>> begin DATA FOR THIS TASK

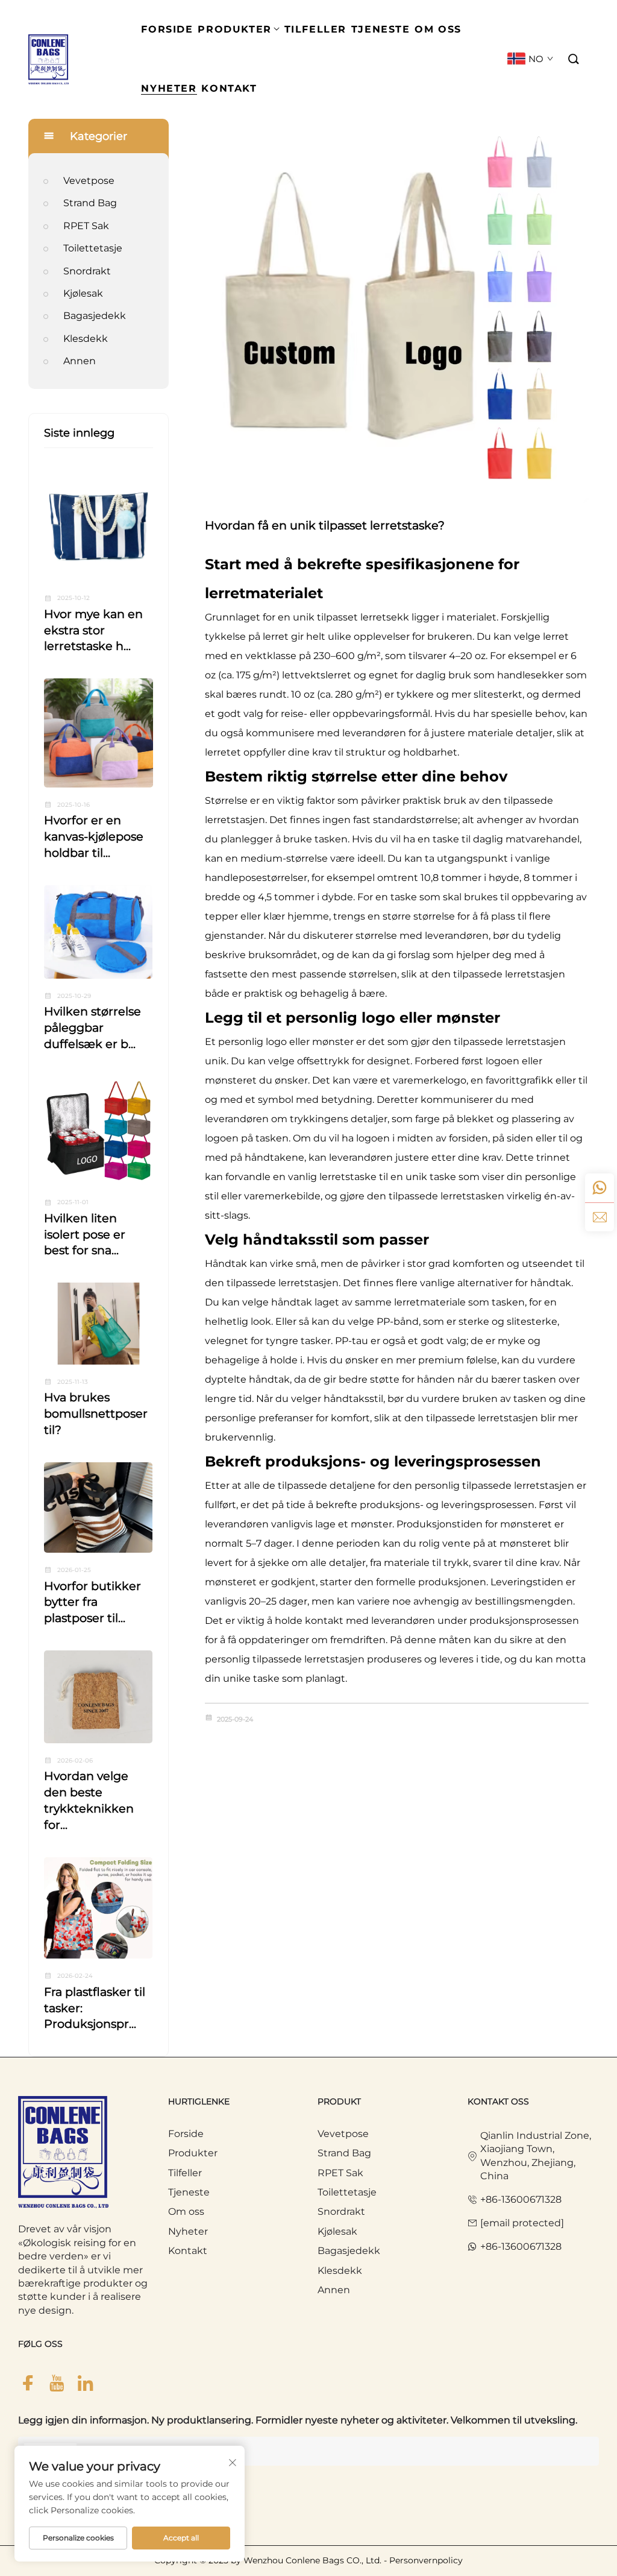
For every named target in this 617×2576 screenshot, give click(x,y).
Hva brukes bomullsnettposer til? (96, 1413)
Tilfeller (185, 2173)
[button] (574, 59)
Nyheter (188, 2231)
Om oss (186, 2211)
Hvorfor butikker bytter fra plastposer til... (92, 1602)
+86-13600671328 (521, 2199)
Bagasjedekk (94, 315)
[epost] (599, 1216)
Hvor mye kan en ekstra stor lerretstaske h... (93, 630)
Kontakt (187, 2250)
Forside (186, 2133)
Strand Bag (90, 203)
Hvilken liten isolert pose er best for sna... (84, 1234)
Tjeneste (189, 2192)
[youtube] (56, 2383)
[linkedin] (85, 2383)
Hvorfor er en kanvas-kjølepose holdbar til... (93, 836)
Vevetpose (88, 180)
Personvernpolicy (426, 2560)
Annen (79, 361)
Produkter (193, 2153)
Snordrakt (87, 271)
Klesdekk (85, 338)
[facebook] (27, 2383)
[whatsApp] (599, 1187)
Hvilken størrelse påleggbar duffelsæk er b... (92, 1027)
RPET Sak (86, 226)
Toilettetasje (92, 248)
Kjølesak (83, 293)
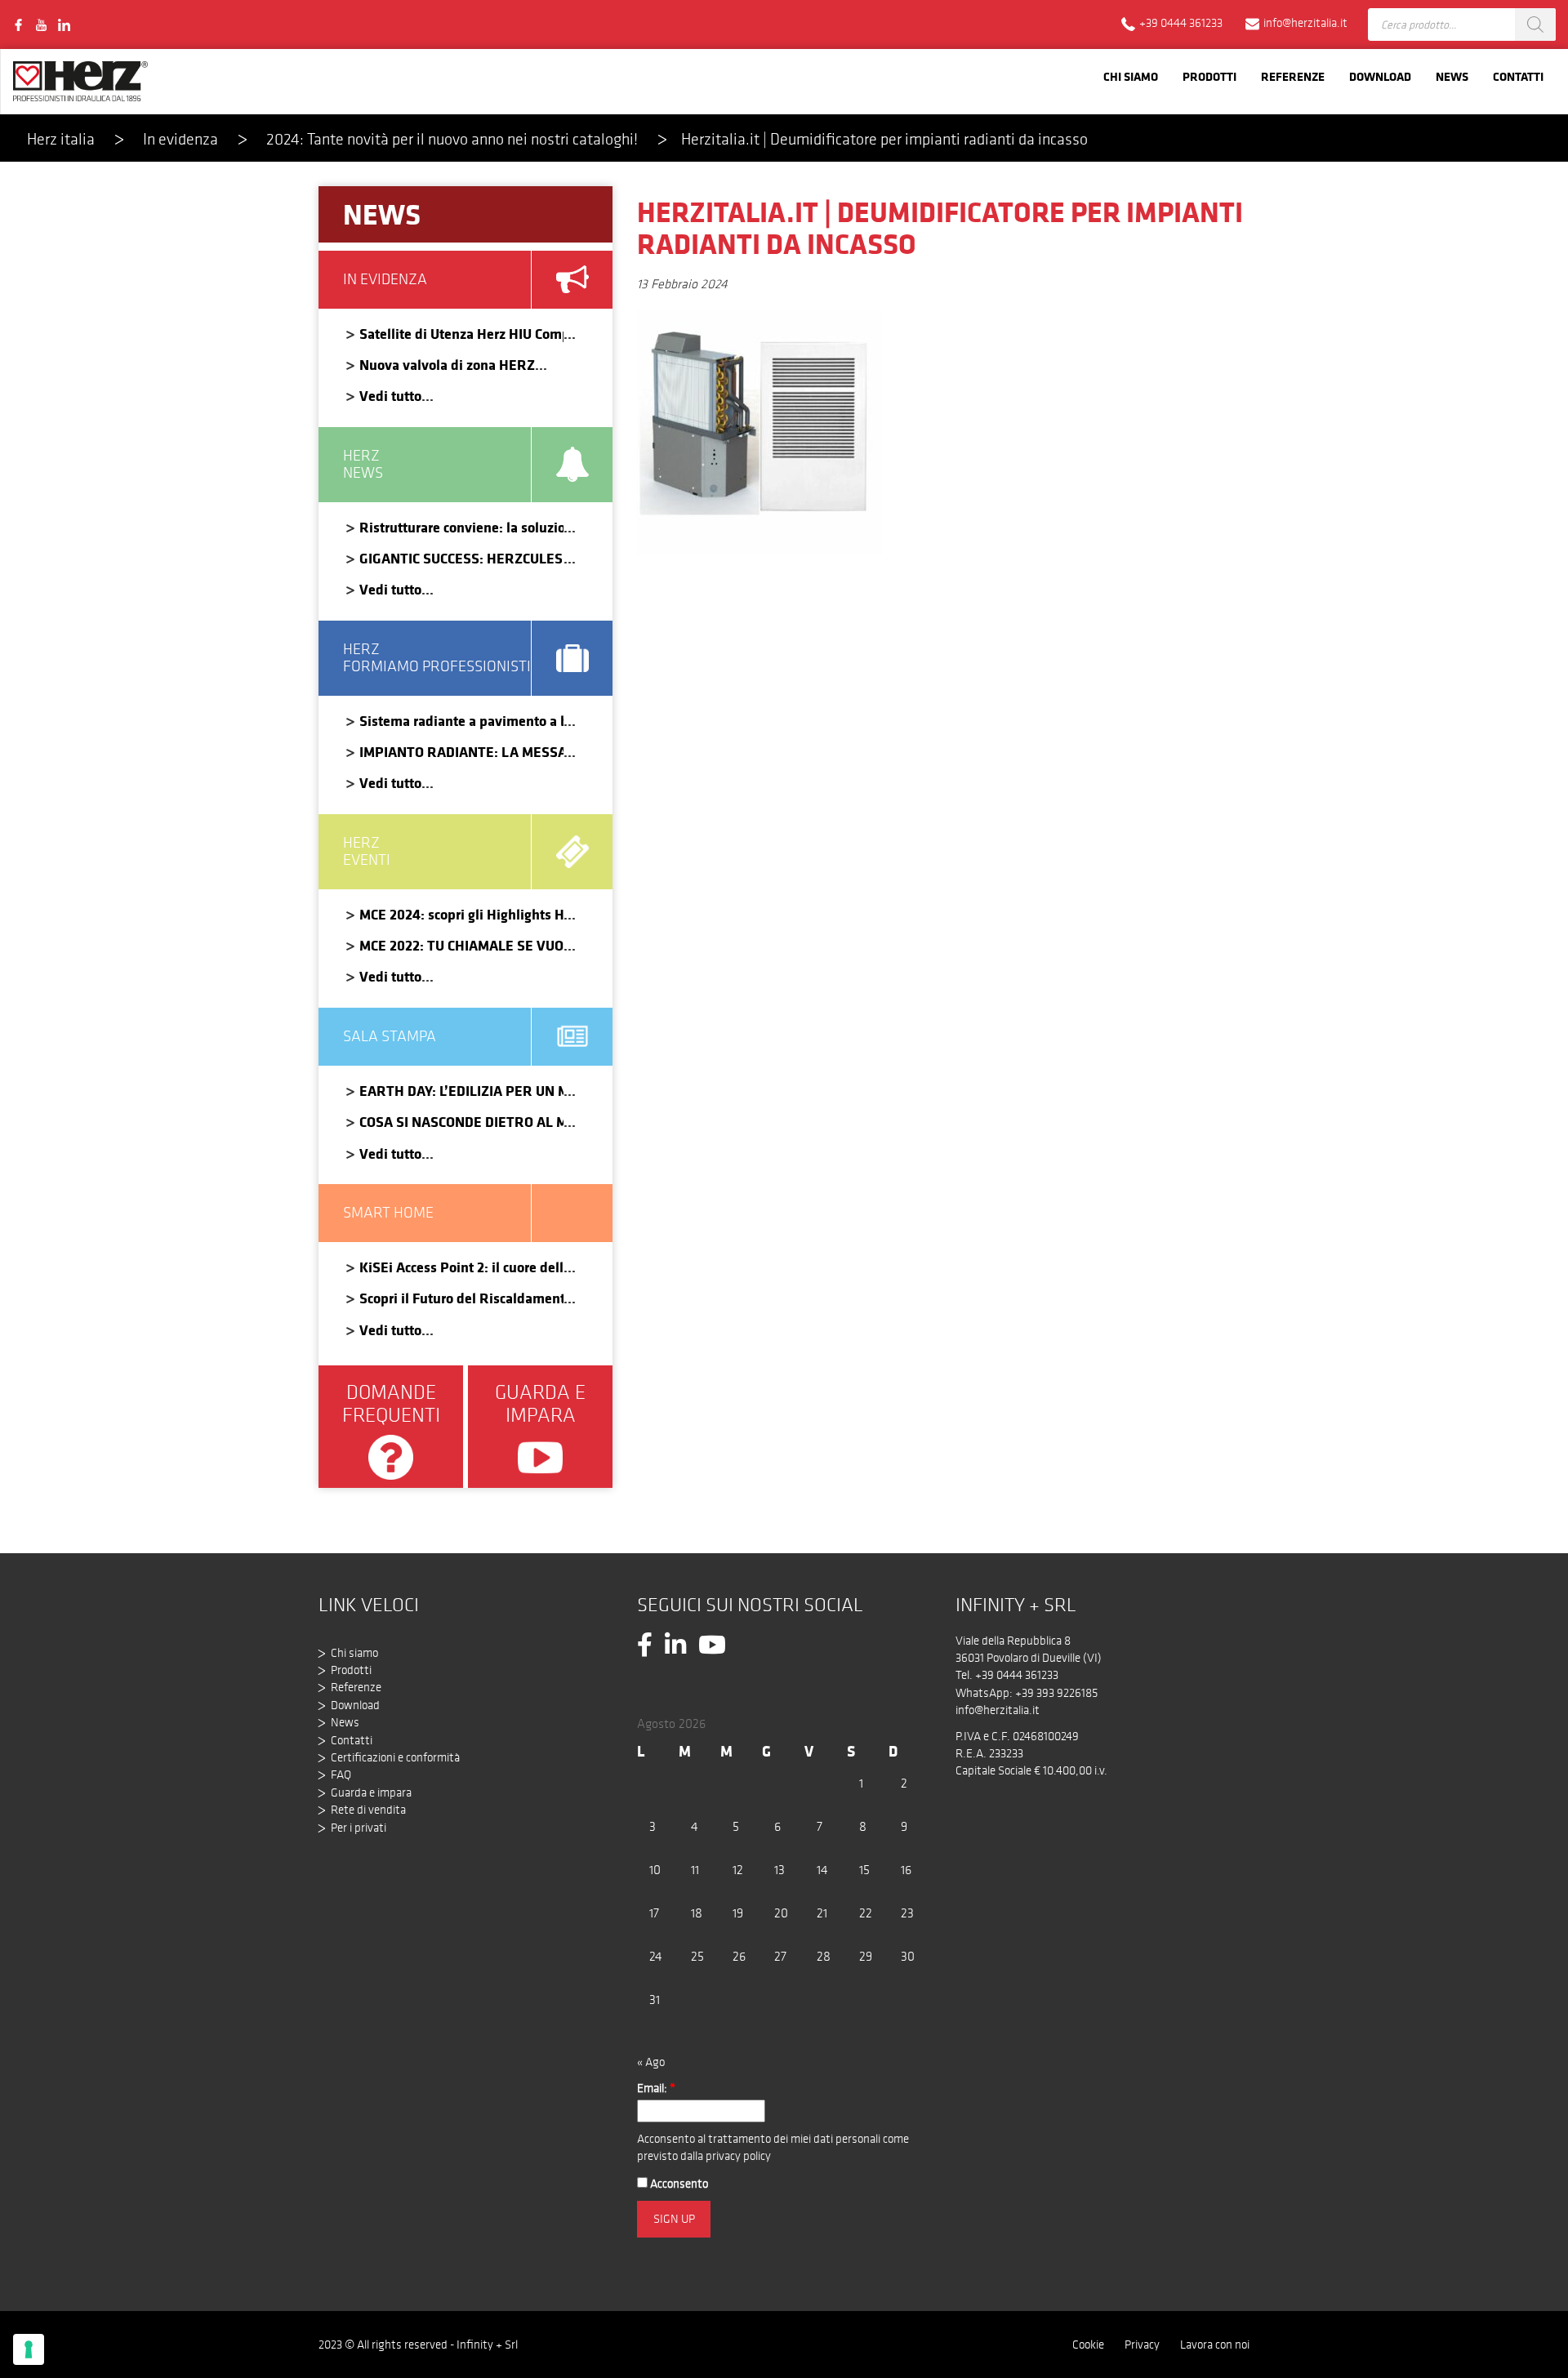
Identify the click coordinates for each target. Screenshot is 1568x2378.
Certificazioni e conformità (395, 1757)
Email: (656, 2088)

>> end DATA FOR THIS TASK

■ TASK DIRECTIONS: Copy every line of the records above without the pictures, including each request. Multiply each coordinate in the answers by 2.05 and round to the nearest whole number, rounding halves up.

■ PROBLEM SOLUTION:
For every named target in this 617×2576 screenshot, give click(x,y).
Hva brukes bomullsnettposer til? (197, 2897)
Tilfeller (379, 4455)
[button] (1177, 121)
Nyheter (385, 4574)
Om oss (381, 4533)
Hvorfor butikker bytter fra plastposer til... (189, 3284)
+86-13600671328 (1068, 4508)
Bagasjedekk (193, 646)
[epost] (1228, 2493)
Hvor mye kan en ekstra stor lerretstaske h... (191, 1292)
Kontakt (383, 4613)
Forside (381, 4373)
Strand Bag (185, 416)
Hvilken liten isolert pose er best for sna... (172, 2530)
Tjeneste (387, 4494)
[youtube] (115, 4885)
[linkedin] (174, 4885)
Hvorfor er en kanvas-kjølepose holdbar til... (191, 1714)
Vevetpose (180, 369)
Personvernpolicy (873, 5248)
Annen (162, 740)
Produkter (396, 4414)
Snordrakt (178, 556)
Klesdekk (174, 693)
[facebook] (55, 4885)
[whatsApp] (1228, 2433)
Hvilken størrelse påleggbar duffelsæk er b... (189, 2105)
RPET Sak (176, 463)
Toilettetasje (189, 508)
Kjølesak (170, 601)
Identify the click coordinates for each target. Screenshot is 1568x2378.
Certificazioni e conformità (810, 3602)
Email: (1345, 4280)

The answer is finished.